The smog is caused by a combination of cold nights and warm days, which have prevented pollution from dispersing into the atmosphere. Paris also has a more relaxed regulation on diesel emissions, which it subsidizes to companies and families, as well as a higher number of vehicles than most other European capitals.
As a result, the city was forced to deploy hundreds of police on Monday to enforce the most drastic curbs on car use in 20 years as authorities sought to reduce health-endangering pollution just days before the town hall elections.

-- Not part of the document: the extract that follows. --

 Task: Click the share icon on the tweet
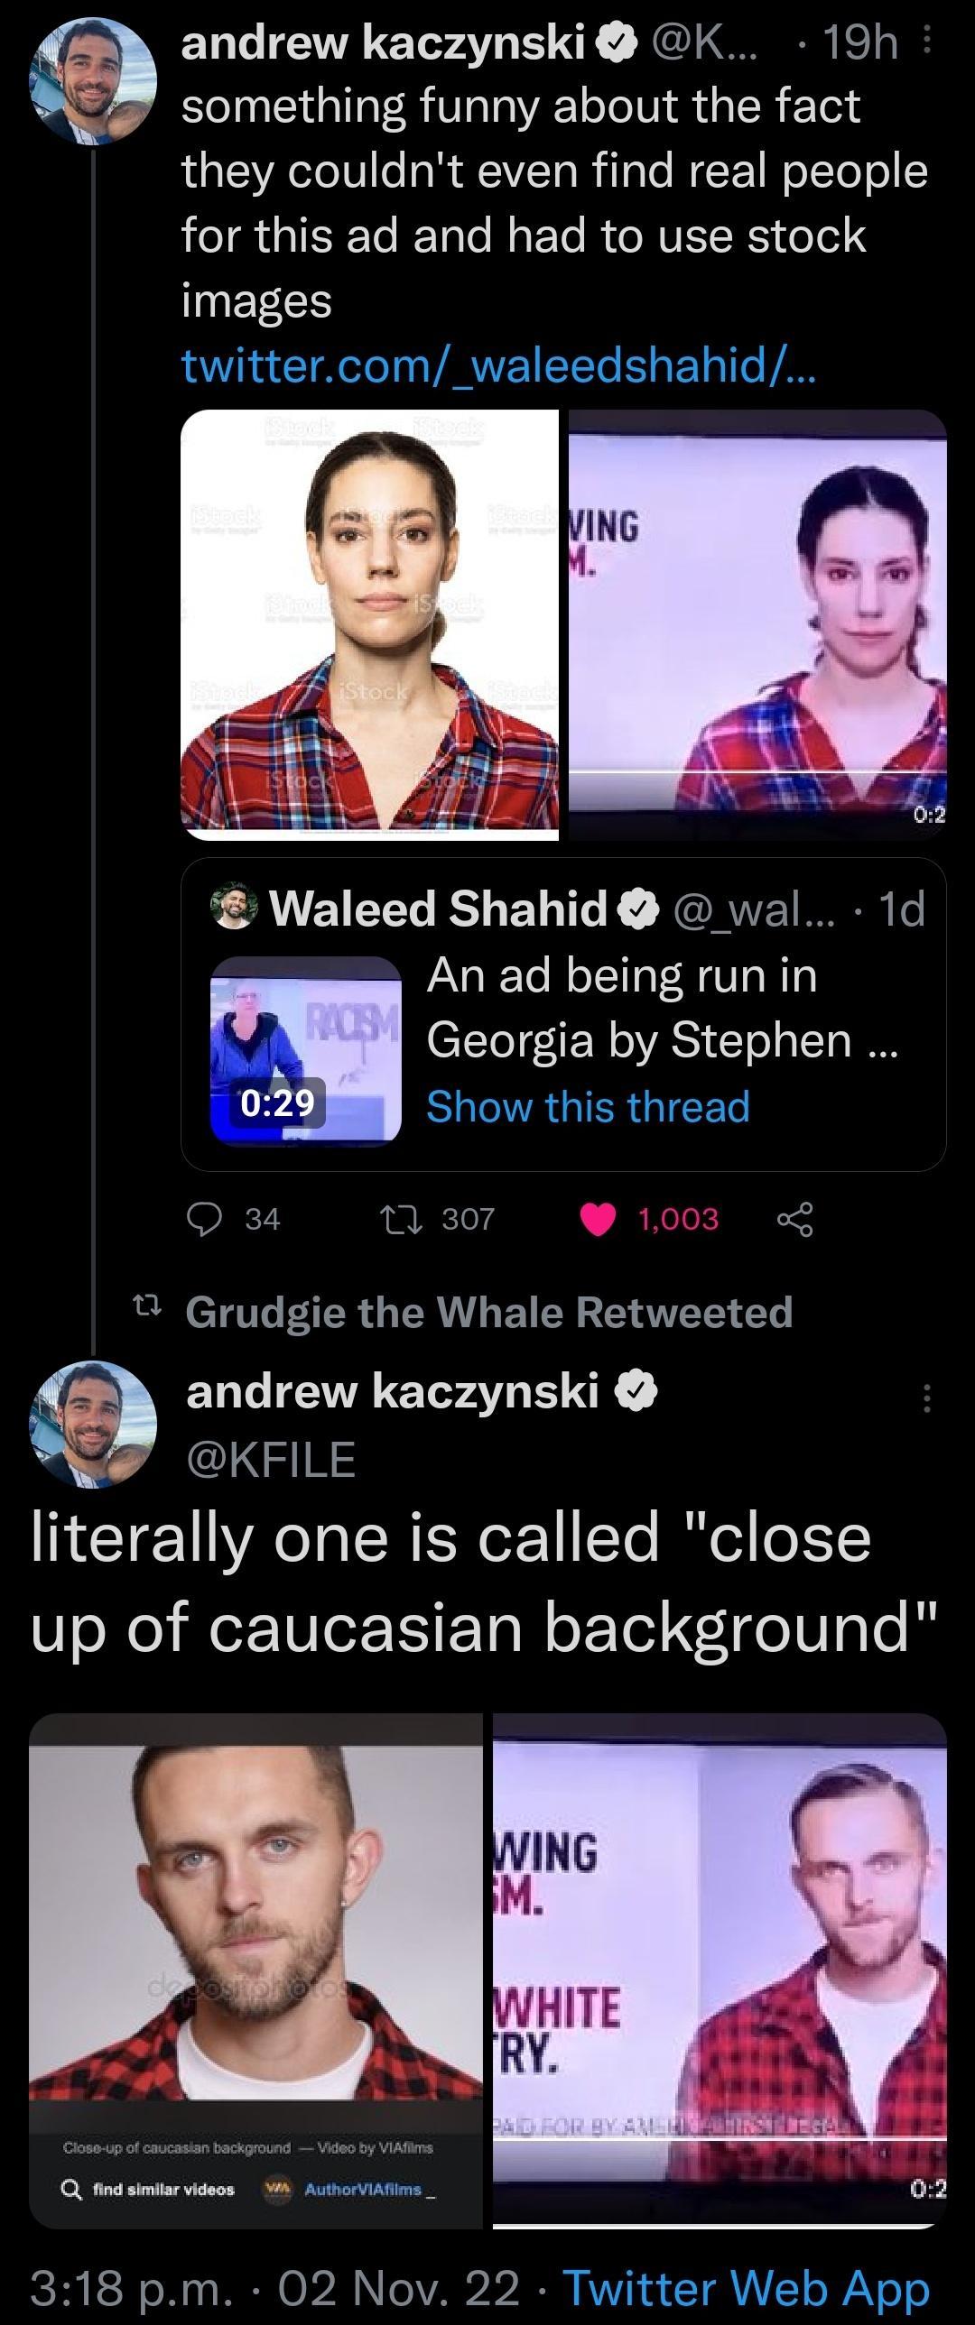point(796,1219)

Public transport has been offered free of charge to all commuters, and all drivers owning even-numbered license plates have today been instructed to leave their cars at home or face fines of around 22 Euros. Tomorrow will be the turn of odd numbered license plates and so it will continue until authorities deem the pollution has abated enough to revert back to normal. The last restricted driving scheme was introduced in 1997 to combat pollution from heavy diesel fumes. It lasted one day.

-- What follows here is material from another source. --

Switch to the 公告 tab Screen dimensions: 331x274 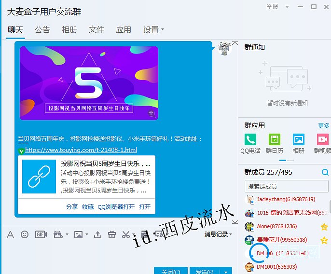coord(42,30)
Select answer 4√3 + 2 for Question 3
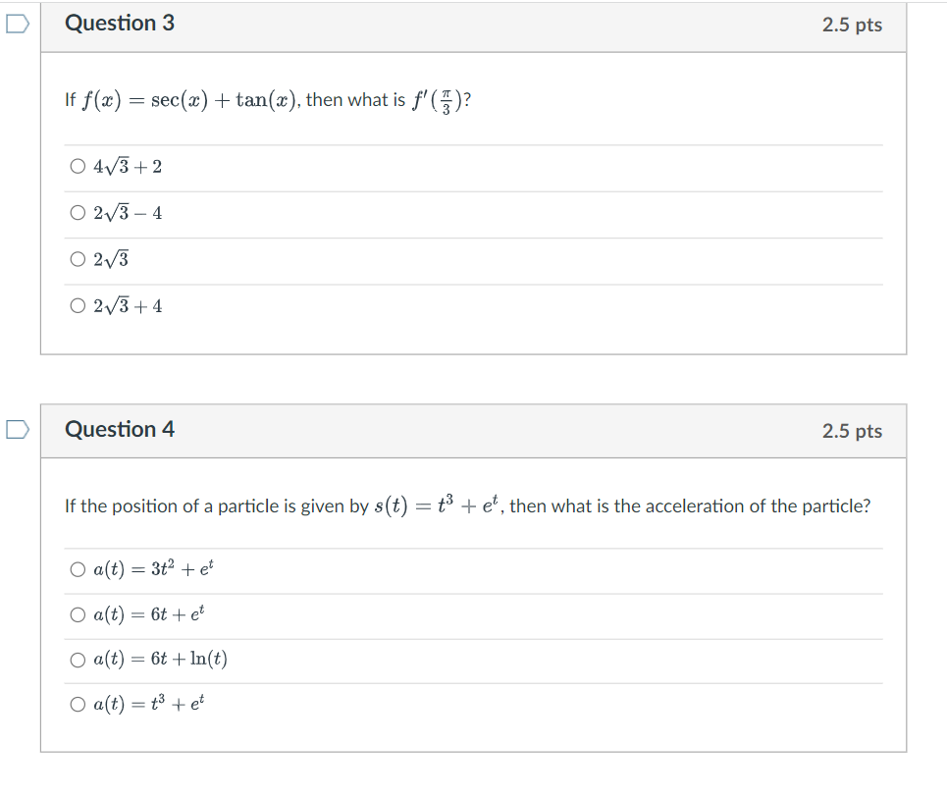 pyautogui.click(x=78, y=166)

Transport Minister Frederic Cuvillier said a decision would be taken later on Monday on whether to extend the driver curbs for a second day.
“This is a public health problem and we thank everyone who has fallen into line”, Cuvillier said, adding that early results showed traffic tailbacks had been shrunk by 60% in the Monday morning rush hours.

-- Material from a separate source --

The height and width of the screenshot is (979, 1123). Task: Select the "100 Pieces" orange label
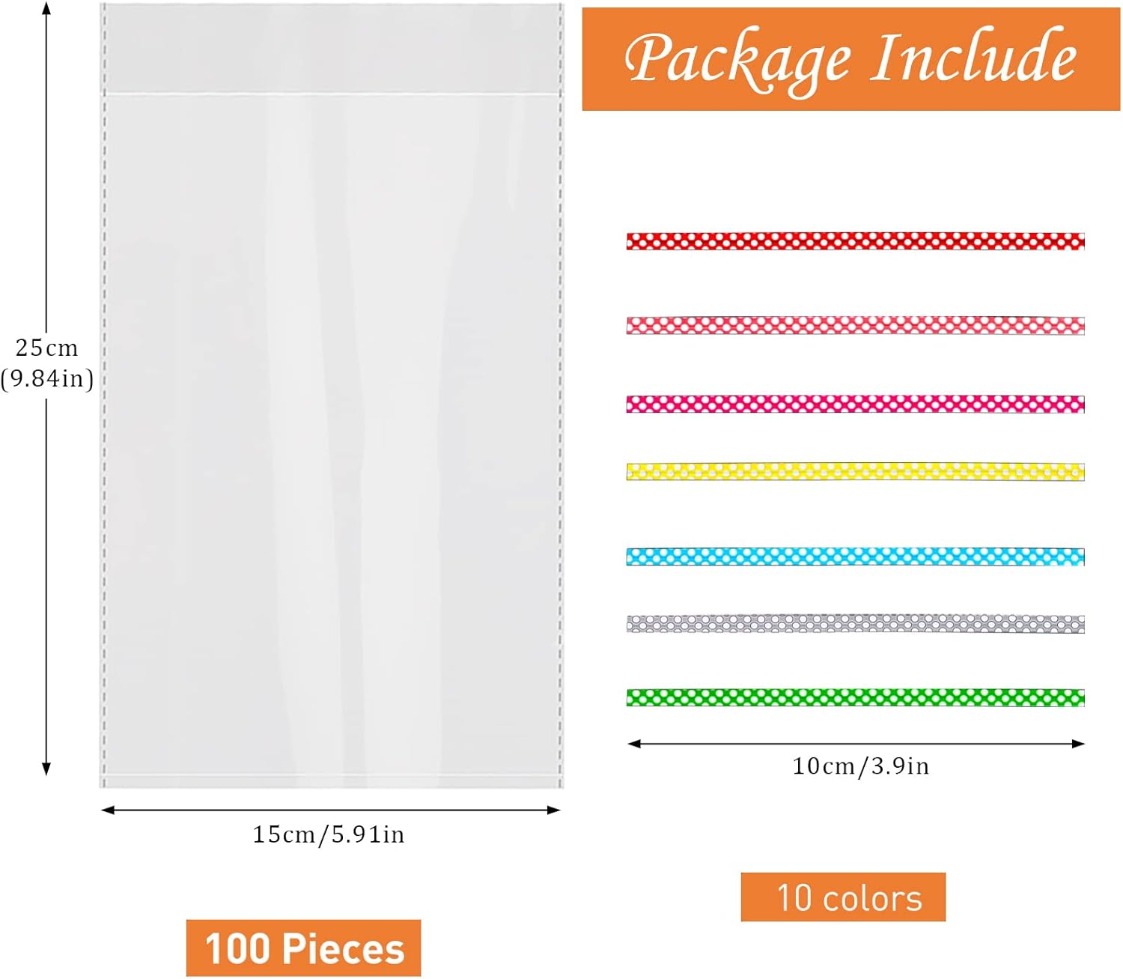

“It’s not our goal to jam up economic activity”, Thierry Pujol, a police officer stationed at a checkpoint in southern Paris, told BFM TV. He said his team had stopped about 150 vehicles early in the day, waving many delivery vans through and fining about 30 of the drivers stopped.
However with elections for the Paris mayoral position just a week away, some have questioned the validity of the vehicle ban, which is said to be hampering delivery companies. Opposition leader Jean-Francois Cope complained that the ban “lacks coherence, explanation and on the ground it’s really panic”.
The Automobile Club Association warned in a statement that the restrictions would cause chaos and added it would “penalize low-income households and suburban families who need a car, and cause additional economic costs.” This forced the government to issue a list of exceptions, which include electric and hybrid cars, taxis, and cars with at least three people on board to encourage car-sharing. But all trucks will be banned, which may be a huge blow to the local economy.
The ruling Socialist Party is currently in coalition with the Green Party and, as one pundit has reported, the ban is set to become a political football field with opposition tapping into the characteristic rebellious habits of the Parisians who have already been loudly voicing their displeasure throughout the city over the weekend.
Interestingly, the two leading mayoral contestants are women. The socialist, Anne Hidalgo, runs up against Nathalie Kosciusko-Morizet, the ex-Environment Minister in former President Nicolas Sarkozy’s party and known by her initials NKM. This will be the first time in its long history that Paris will get a madam for Le Maire and top of her list, whoever wins, will be Paris’ Pollution Problem.